Toxotis Larissa
- Full name: PAO Toxotis Larissa
- Founded: 1943
- Ground: Koukoulitsios-Mousiaris Ground, Larissa, Greece
- Capacity: 300
- Chairman: Giorgos Kosmidis
- Manager: Filippos Theocharidis
- League: Larissa FCA Second Division
- 2025–26: Larissa FCA Second Division (Group 1), 6th
| Home colours | Away colours |

= Toxotis Larissa =

Association football club in Greece

Toxotis Larissa (Greek: Π.Α.Ο. Τοξότης Λάρισας) is a football club based in Larissa, Greece. The colour of the club's jerseys are red and white. One of the greatest Greek midfielders of the 90s, Vassilis Karapialis, and prolific striker Theofanis Gekas, both started their career from the club.

== History ==
The club was founded in 1943
 during the Axis occupation of Greece and a few years later it started playing in the league of the Thessaly Football Clubs Association until 1960 and subsequently in the league of the Larissa Football Clubs Association until 1964. In that year, the club alongside other three local clubs from the town of Larissa formed AEL, and after merging with Panthessalikos (founded in 1959) the new club was renamed to Olympos Larissa F.C.

Two years later in 1966, Toxotis under the new name of Olympos Larissa F.C., won the Larissa Football Clubs Association championship and gained promotion to Gamma Ethniki.
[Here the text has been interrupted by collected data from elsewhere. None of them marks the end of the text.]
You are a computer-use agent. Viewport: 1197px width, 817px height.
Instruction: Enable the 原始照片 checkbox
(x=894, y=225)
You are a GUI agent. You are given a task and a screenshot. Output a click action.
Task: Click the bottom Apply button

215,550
In 1976 the club returned to its original name Toxotis and 11 years later in 1986 managed to win promotion to Delta Ethniki for first time in its history after winning the Larissa Football Clubs Association championship.
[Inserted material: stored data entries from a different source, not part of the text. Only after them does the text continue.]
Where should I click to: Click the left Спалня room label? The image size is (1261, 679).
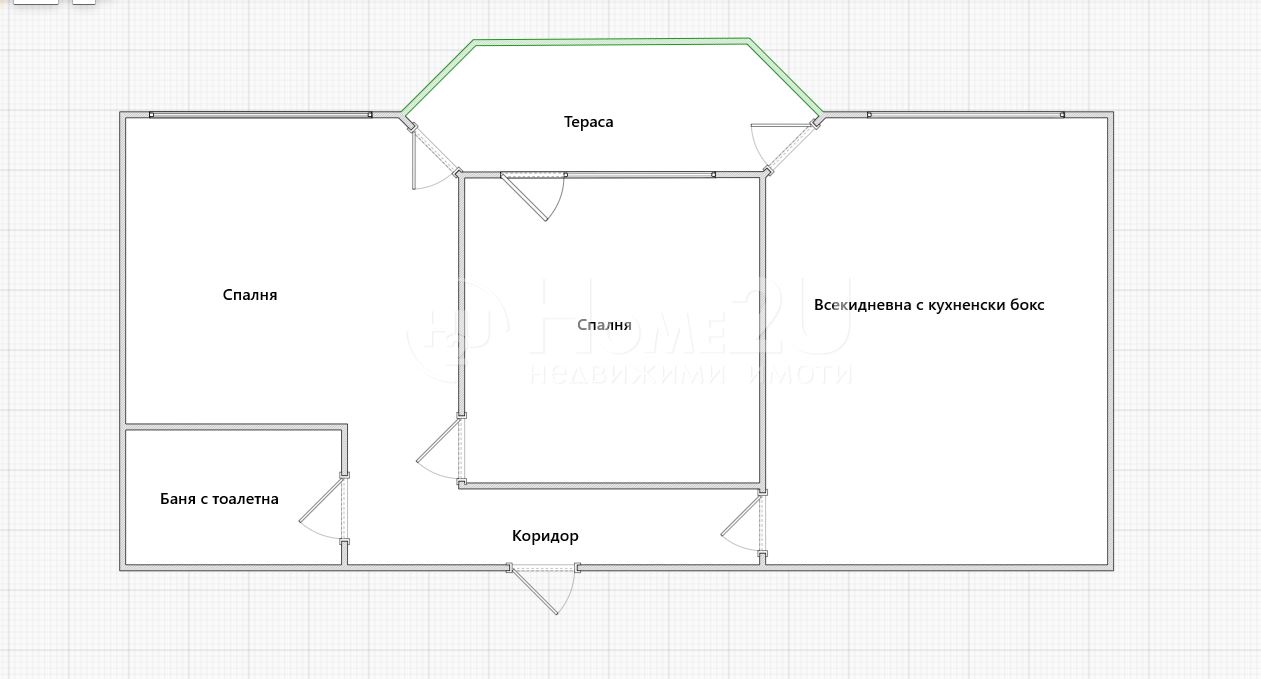pos(249,295)
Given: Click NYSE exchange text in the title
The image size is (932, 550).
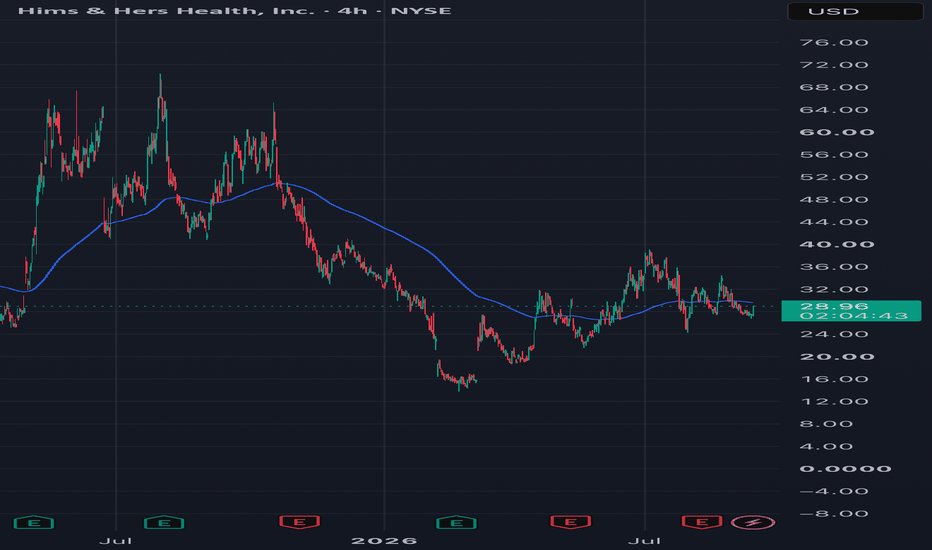Looking at the screenshot, I should 421,11.
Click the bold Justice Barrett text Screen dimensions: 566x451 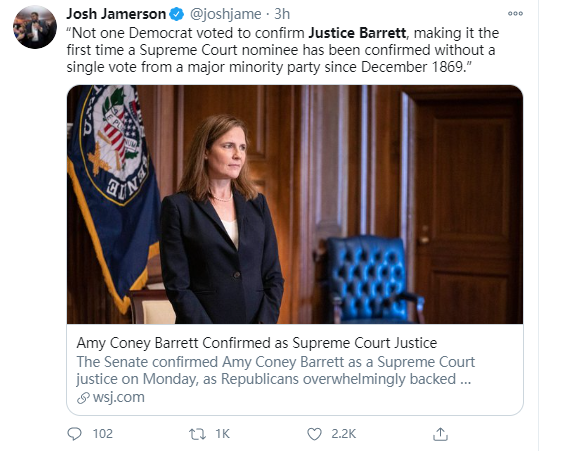coord(357,33)
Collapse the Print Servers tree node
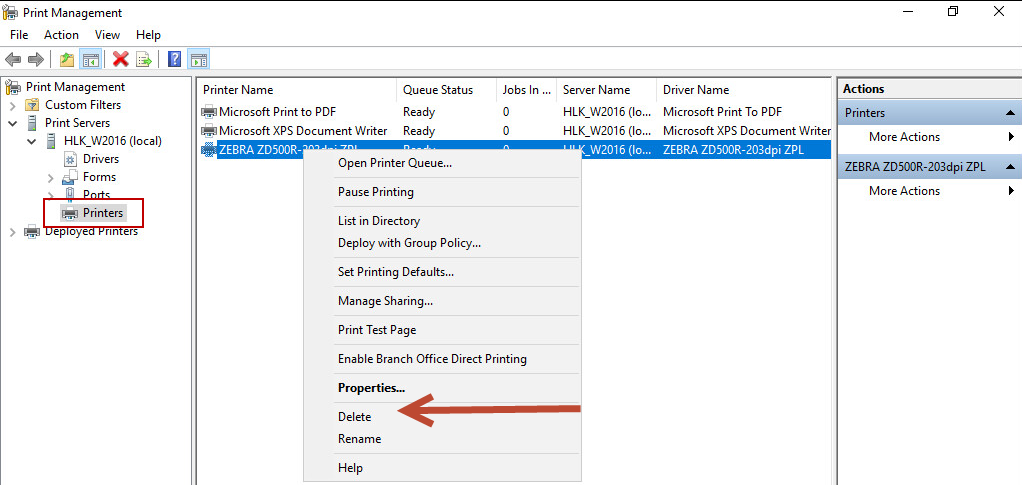This screenshot has width=1022, height=485. tap(12, 123)

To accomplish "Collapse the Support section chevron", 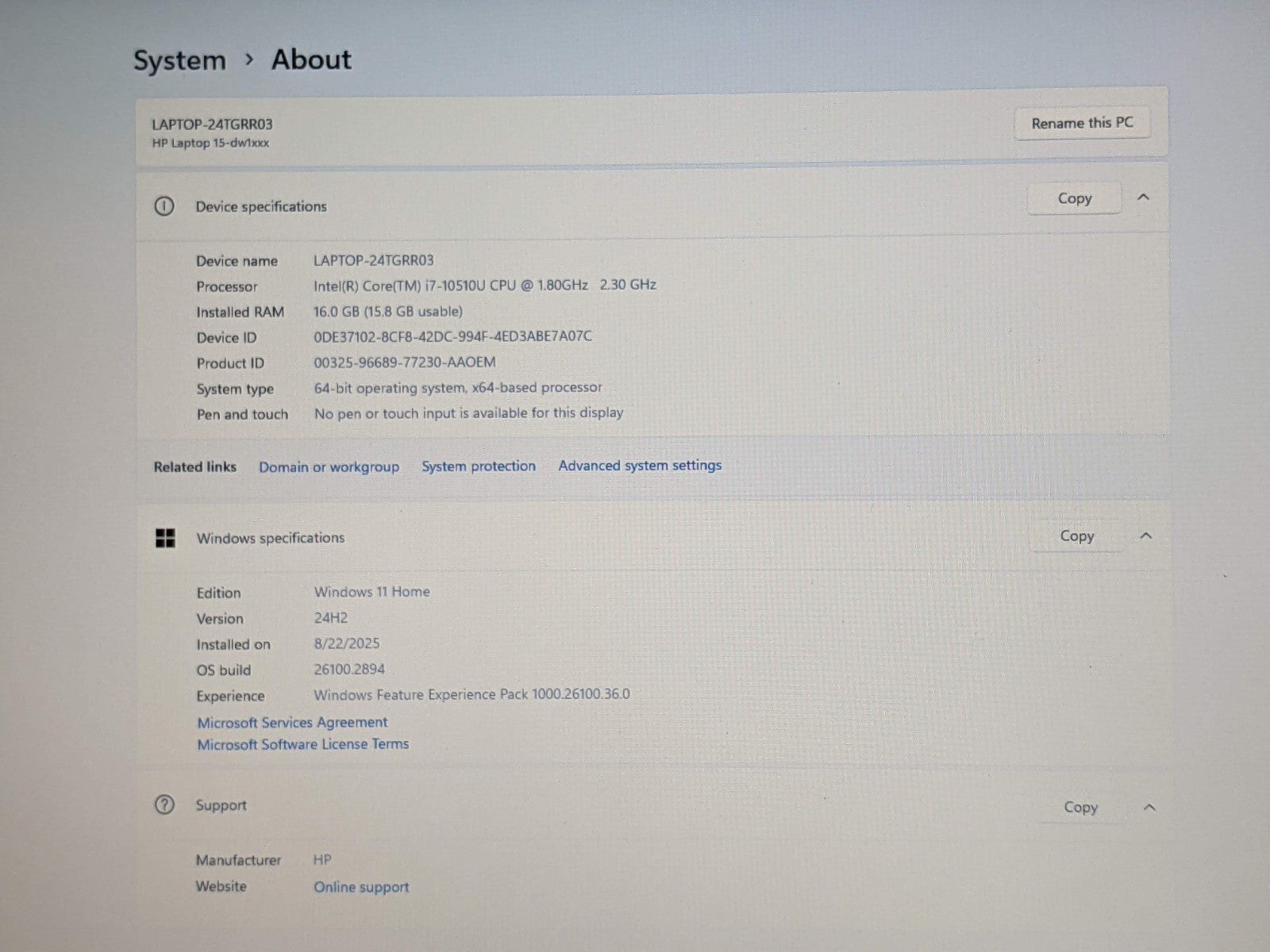I will (x=1149, y=808).
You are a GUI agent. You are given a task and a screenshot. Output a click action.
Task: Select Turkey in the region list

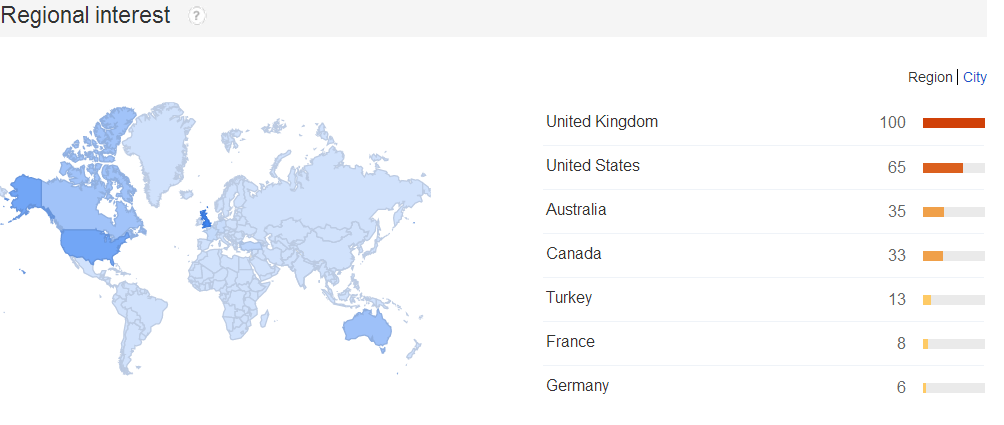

While the team enjoyed success in Delta Ethniki, some Toxotis' former members founded Toxotis '88 in 1988, a short-lived club which was renamed back to Olympos Larissa in 1990 and it remained active until 2014.

== Stadium ==
Toxotis Larissa first stadium was the Alcazar Stadium in the town of Larissa which was the largest in Thessaly in the 1940s with a capacity of 8.000. The club played there alongside other local teams such as Iraklis Larissa, Aris Larissa and Larisaikos until 1964, the year that the four of them merged to form AEL. During the 80s and 90s Toxotis played its home games in the training ground which is right next to Alcazar Stadium, with a wooden stand of a 400 capacity.
 The club has been using the Koukoulitsios-Mousiaris pitch in recent years, a ground which was named after two local footballers, Dimitrios Koukoulitsios and Dimitrios Mousiaris who died at young age in a car accident in 1979.

== Club's academy ==
Toxotis Larissa former player Christos Gkatas was in charge of the youth academy and at the helm of the club from 2011 to 2020. But in 2018 the club's youth academy was dissolved and moved under the umbrella of AEL, the biggest club of the town of Larissa in a bid for Toxotis to get financial aide.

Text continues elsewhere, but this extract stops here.